### Data excerpts
◇ ◇ ◇

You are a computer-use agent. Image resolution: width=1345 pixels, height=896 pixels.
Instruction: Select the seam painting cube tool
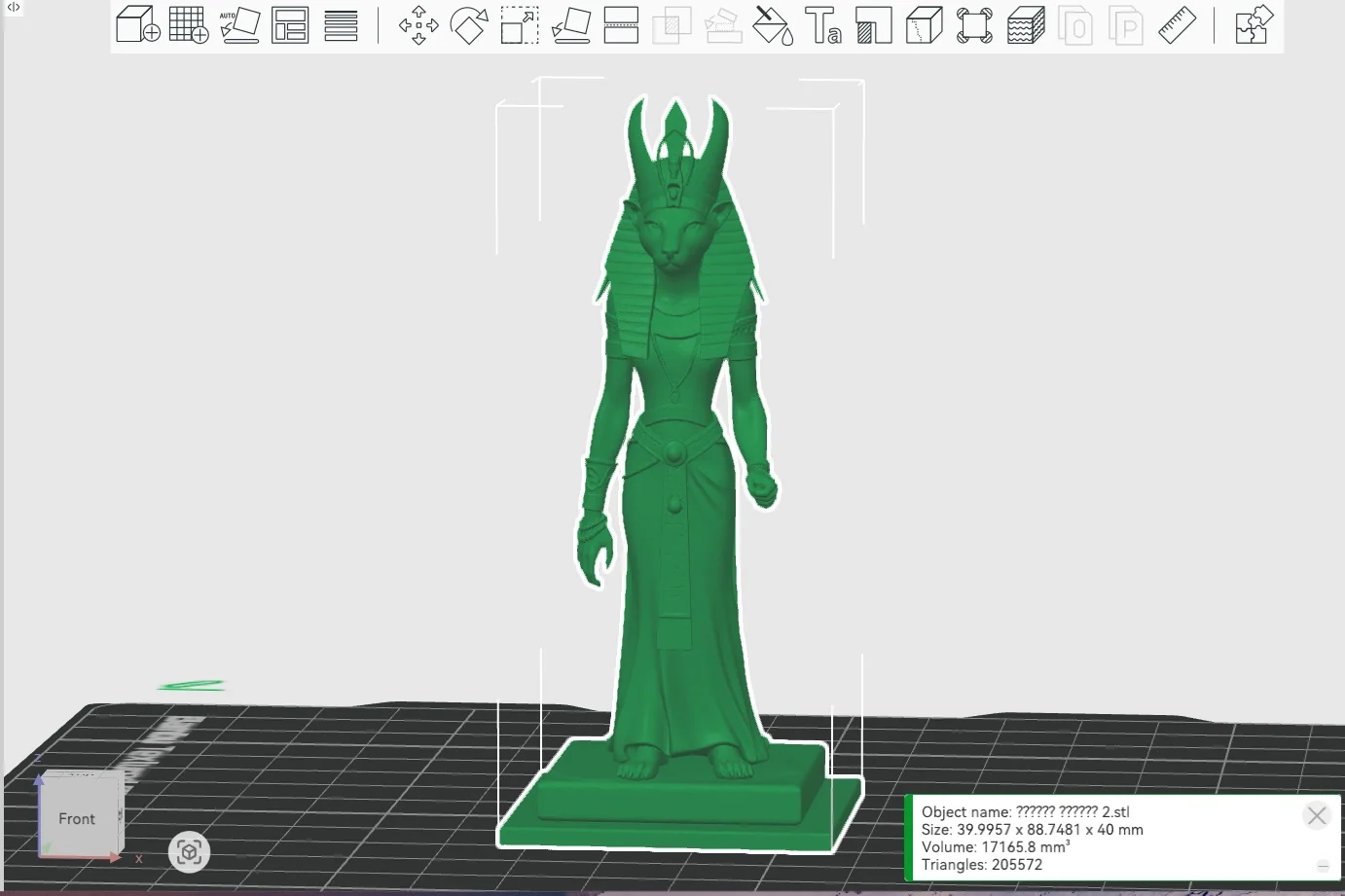click(924, 25)
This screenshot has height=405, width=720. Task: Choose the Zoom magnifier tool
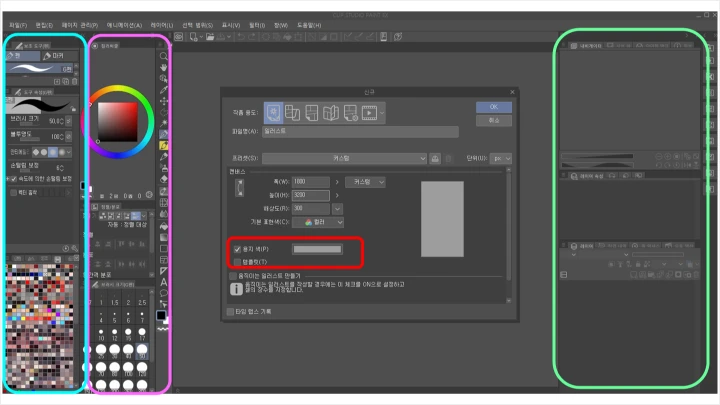163,56
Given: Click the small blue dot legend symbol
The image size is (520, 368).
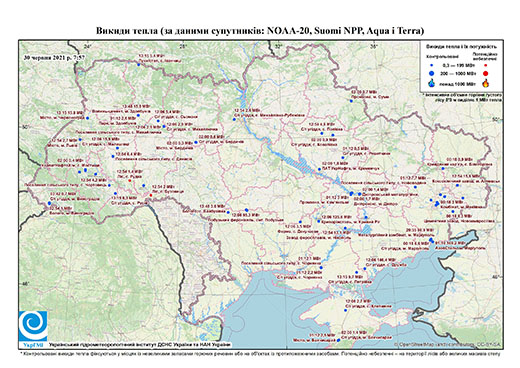Looking at the screenshot, I should 432,66.
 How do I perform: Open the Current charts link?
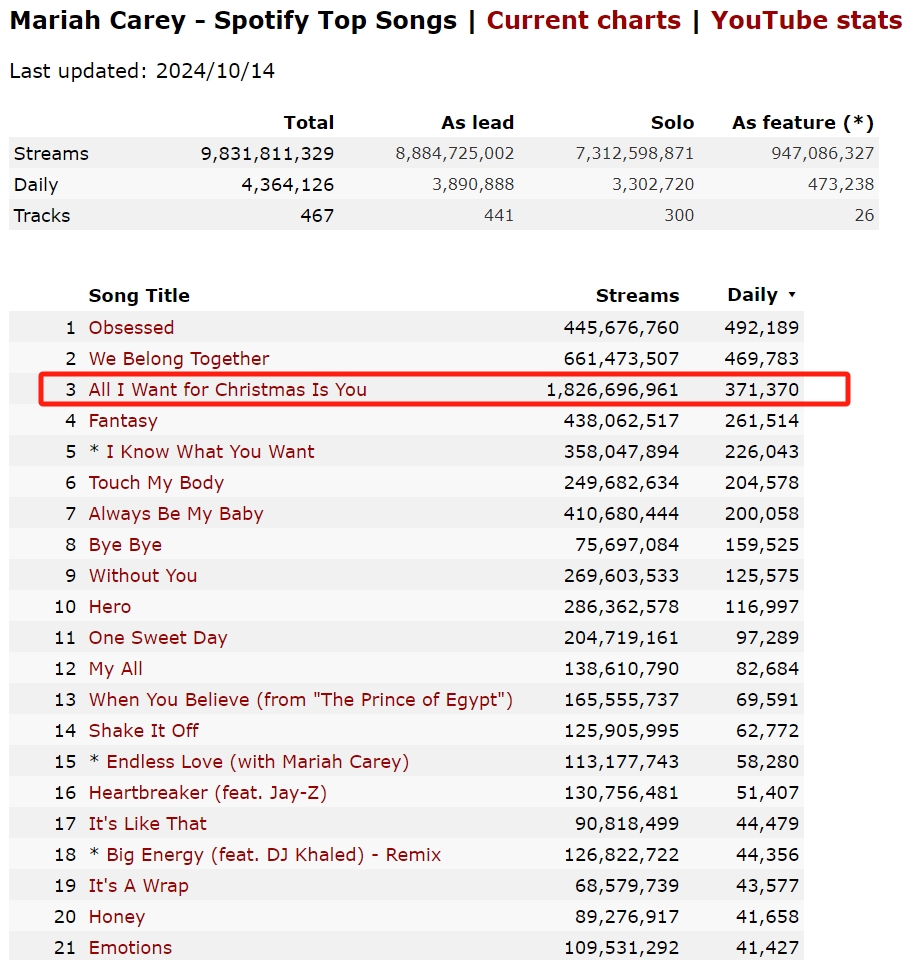[583, 20]
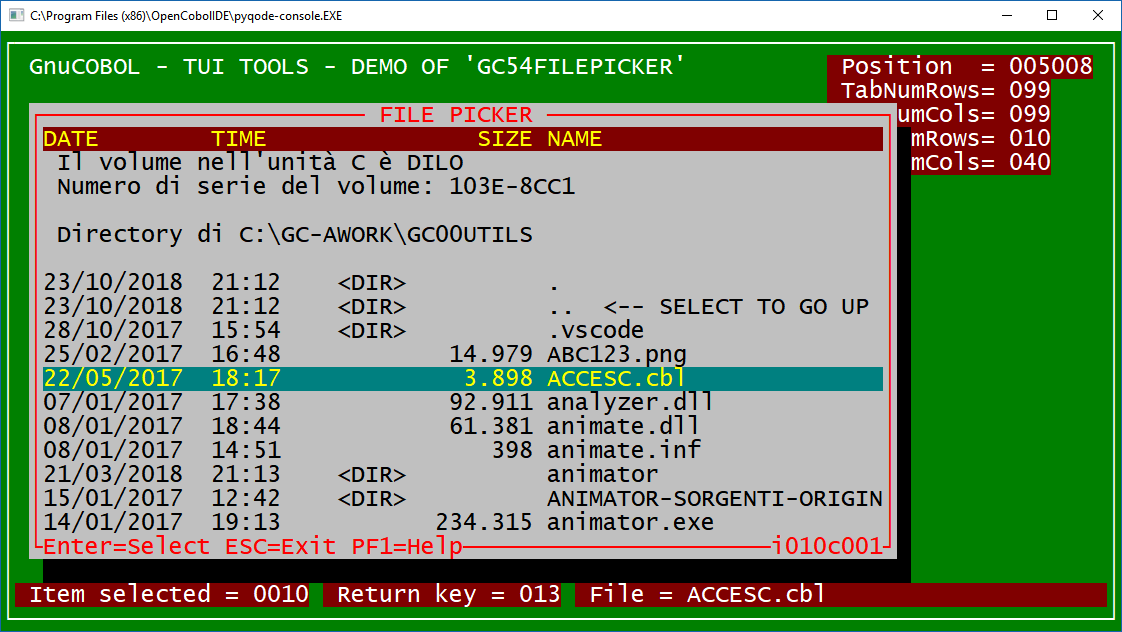Click the SIZE column header
The width and height of the screenshot is (1122, 632).
coord(505,138)
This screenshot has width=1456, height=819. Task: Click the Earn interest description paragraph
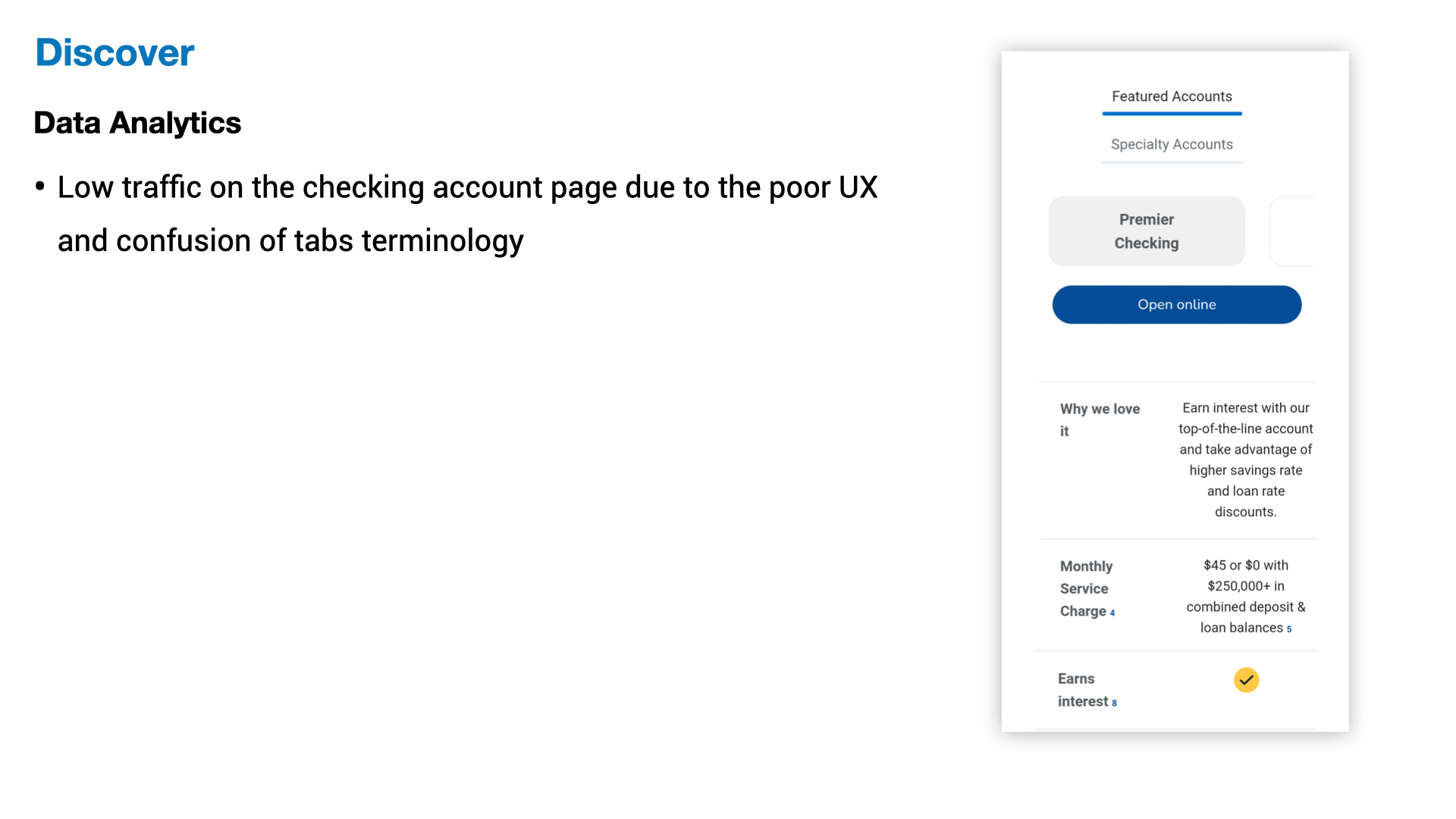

◇ ◇ ◇

### Task details
Write out the whole listing exactly as it appears, and omit the pictures.

### Finished exercise
You are a computer-use agent. Image resolution: width=1345 pixels, height=896 pixels.
Instruction: Select the seam painting cube tool
click(924, 25)
This screenshot has height=405, width=720. Task: Choose the Zoom magnifier tool
163,56
Given: Click the small blue dot legend symbol
The image size is (520, 368).
Looking at the screenshot, I should 432,66.
 How do I perform: Open the Current charts link?
[583, 20]
Click the SIZE column header
The width and height of the screenshot is (1122, 632).
coord(505,138)
This screenshot has width=1456, height=819. Task: Click the Earn interest description paragraph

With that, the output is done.